Let me just put it out there... Justin is my baby. Mama's boy. My last. My youngest.
Therefore, I find myself doing EVERYTHING for him. In addition, he has always had things going on medically. We have done it all. The MRI's, Cat Scans, EEG's, allergy tests, sleep studies, ear tubes(twice), adenoids... bla bla bla!!! All this makes me pretty protective of him.
Except with Diabetes. I have found myself pushing him to learn. I make him read carbs in the store if he wants something(despite the odd and sometimes looks of disapproving older ladies).

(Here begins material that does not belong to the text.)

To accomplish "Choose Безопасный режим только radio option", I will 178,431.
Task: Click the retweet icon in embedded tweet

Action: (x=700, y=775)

I have it in my head that he needs to learn this stuff and I need to teach it to him while he still thinks I sorta know a thing or two. I had him doing this sort of thing right away. Why not? He's smart.
So the last few nights I have pushed more and more for him to start giving his own insulin. Maybe it was the fact that I had burgers on the grill, fries in the fryer, mushrooms and soup on the stove, a sick daughter, a husband building a loft bed and so on... So I tell him "check your blood and roll your insulin". He complies without thought. "114 mom", he says. "Okay, get a syringe. You need 7 units. Don't forget to go a little past".
I have to say I am proud. He remembered to put 7 units of air into the bottle before pulled 7 units out. He flicked the syringe and had it precisely on 7 and ready to go. He must be paying attention and that makes me happy. Granted, I can't let him mix the 2 insulin's yet, but hey!
Now if I con only get him to give himself a shot!!!!